> Task goal:
Carry on the plot summary of the animated film The Seventh Brother, starting right after its final sentence.

> Selected passage:
☆ ☆ ☆ ☆ ☆ ☆ ☆

The Seventh Brother (; ) is a 1991 Hungarian-German-American animated fantasy-comedy-drama film for children made and produced at Hungary's Pannonia Film Studio. It was co-produced with Magyar Televízió, Germany's RealFilm, and the U.S. outlet Feature Films for Families.

Plot summary
The story begins in the forest, with the viewer being addressed by Dr. Albert E. Owl, a "famous storyteller". Noting that the viewer is lost in the forest, he decides to recount the tale of Tiny the puppy, the seventh brother (occasionally interspersing his story with various comments of his own).

The doctor's tale begins the previous spring, with Tiny the puppy riding in a car with his owner-a little girl named Angie-and her grandpa after an enjoyable trip to a big city. On the way home, their car breaks down in the middle of a storm and the grandpa goes out to fix it. Angie goes out to help, telling Tiny to stay in the car, but leaving the door open. Spotting a frog outside, Tiny goes after it, but falls down a hill (unbeknownst to his owners, who drive off without him and can't hear his barks over the storm). Heartbroken, he decides to wait out the storm by sleeping in a little hollowed-out area in a bush (sleeping through Angie calling for him, as she noticed his absence soon and told her grandpa to go back to find him).

The next morning, a band of rabbits discover Tiny. Their opinions on him are mixed (most of them believe Tiny to be some form of monster), but the leader of the group-the ruffian of the family, J.C. (his real name is Jerald Cuthbert)-feels that he should be left to survive on his own; luckily, one of his sisters, Joanna, decides that they should help him. She quickly convinces her siblings to join up after putting the matter to a vote with the other rabbits- Rebecca (the eldest sister), Mimi (the sensitive one), Cody (the glutton), Marty (the cautious one) -and Tiny is welcomed into the family as a "bunny-puppy". Tiny accepts, but on one condition- they must come back later to see if Angie came back. The bunnies agree and bring him back to their home following a musical number in which they introduce themselves. However, they teach him to act like a rabbit, such as hopping and keeping his ears up straight. J.C. is frustrated with Tiny because he doesn't act like a rabbit, but when J.C. is caught by a hawk, Tiny scares the hawk away by barking at it, causing it to fly away in a panic. Because of this, the family afterwards decides to accept Tiny as their brother, which makes the puppy very happy, although their parents are afraid at first.

☆ ☆ ☆ ☆ ☆ ☆ ☆

> Given entries:
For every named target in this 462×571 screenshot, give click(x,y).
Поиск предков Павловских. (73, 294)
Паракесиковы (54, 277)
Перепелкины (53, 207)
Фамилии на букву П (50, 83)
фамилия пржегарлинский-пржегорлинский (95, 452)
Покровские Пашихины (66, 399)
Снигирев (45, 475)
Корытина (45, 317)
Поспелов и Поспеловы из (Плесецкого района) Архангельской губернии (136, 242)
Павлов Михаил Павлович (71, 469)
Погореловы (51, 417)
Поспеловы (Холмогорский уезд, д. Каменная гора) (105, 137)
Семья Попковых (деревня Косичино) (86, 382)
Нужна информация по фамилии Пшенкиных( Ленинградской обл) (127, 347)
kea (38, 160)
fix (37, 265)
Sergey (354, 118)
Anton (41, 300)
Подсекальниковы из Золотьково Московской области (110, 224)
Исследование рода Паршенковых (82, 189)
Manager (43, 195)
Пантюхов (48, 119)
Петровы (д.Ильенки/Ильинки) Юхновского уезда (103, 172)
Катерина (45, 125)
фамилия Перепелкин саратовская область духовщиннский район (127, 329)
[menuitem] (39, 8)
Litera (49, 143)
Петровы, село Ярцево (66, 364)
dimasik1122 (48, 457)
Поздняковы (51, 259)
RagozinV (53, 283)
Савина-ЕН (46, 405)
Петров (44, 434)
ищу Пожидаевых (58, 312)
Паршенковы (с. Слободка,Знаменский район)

☆ ☆ ☆ ☆ ☆ ☆ ☆

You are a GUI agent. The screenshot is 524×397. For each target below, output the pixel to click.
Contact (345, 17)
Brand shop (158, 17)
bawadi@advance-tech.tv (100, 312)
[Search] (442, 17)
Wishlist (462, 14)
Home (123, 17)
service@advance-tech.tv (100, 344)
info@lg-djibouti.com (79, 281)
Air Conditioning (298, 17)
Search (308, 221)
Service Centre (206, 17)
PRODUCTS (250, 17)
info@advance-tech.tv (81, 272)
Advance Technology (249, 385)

☆ ☆ ☆ ☆ ☆ ☆ ☆

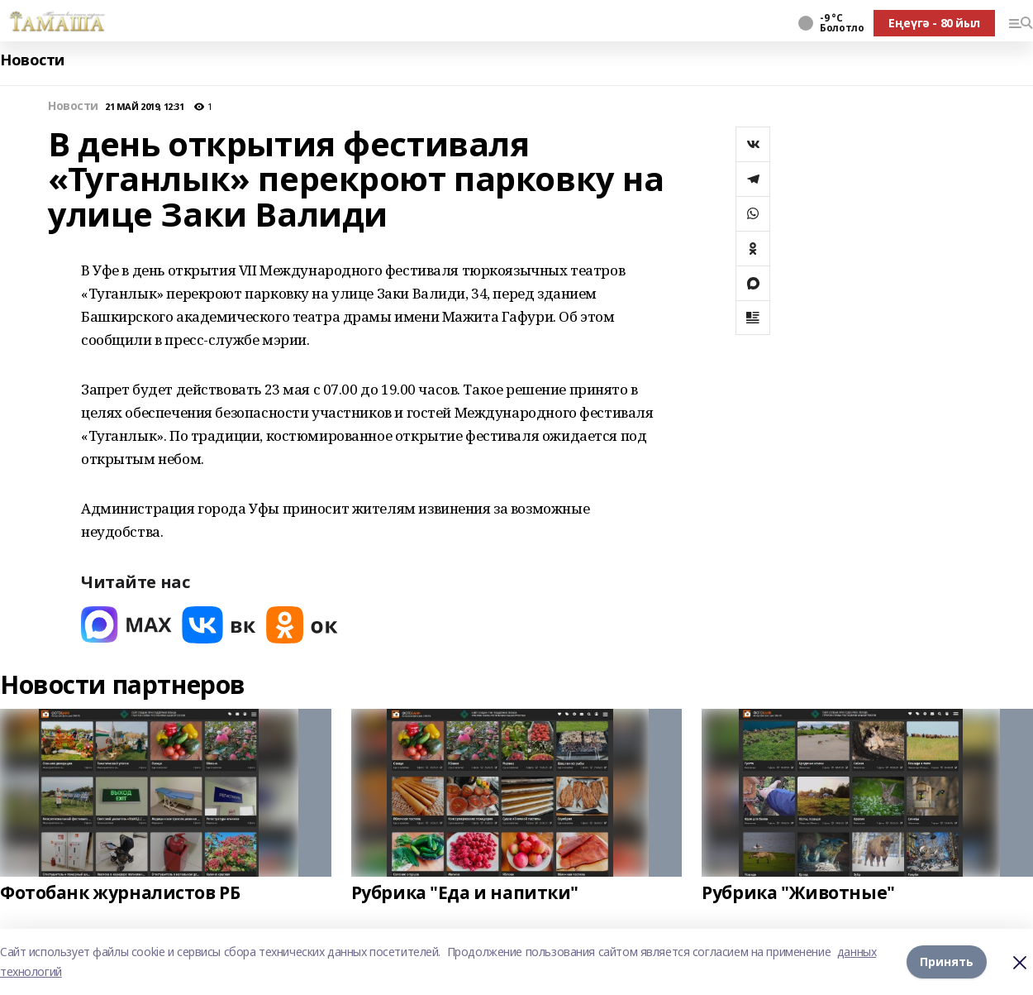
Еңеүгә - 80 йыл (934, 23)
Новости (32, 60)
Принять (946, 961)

☆ ☆ ☆ ☆ ☆ ☆ ☆

> Output below:
The morning after, Miss Magpie, the nosy leader of the forest, is very scared of the news and tells her friend, Birdie, and the whole forest about it. Most of the forest is scared of Tiny at first, but when they see that he isn't vicious, the animals are relieved. The sole exception for this rule is Miss Magpie, who is still heavily convinced that he is a monster (mainly due to the fact that Tiny is a dog, a domesticated animal bred to hunt and kill animals and believing that he will do the same to them as soon as he is fully grown). When Tiny smells the scent of his owners and hears Angie calling for him, he runs up the hill to the road where he first met the bunnies. But when he arrives, he is too late, and thinks that his owners don't want him anymore (luckily, his new family is able to turn his frown upside down). Miss Magpie hires a fox named Mr. Fox to try and intimidate the rabbits, but Tiny teaches them to growl at him, which scares Mr. Fox and sends him running. Human poachers arrive in the forest to try and kill the bunnies, but the puppy teaches the rabbits to howl while hiding in their home, which send the poachers running.

Later that night, a flood reaches the bunnies' home. J.C. and his father stay in their hole trying to dig their way out while the other rabbits climb up a branch, but Cody is caught in the raging waters and Tiny jumps in. The puppy saves Cody, and the rabbits hop onto dry land, but J.C. and their dad are still in their hole trying to dig through as the water rises. Tiny senses them and digs a hole where they escape. Their father applauds Tiny, saying he is proud for him to be their son.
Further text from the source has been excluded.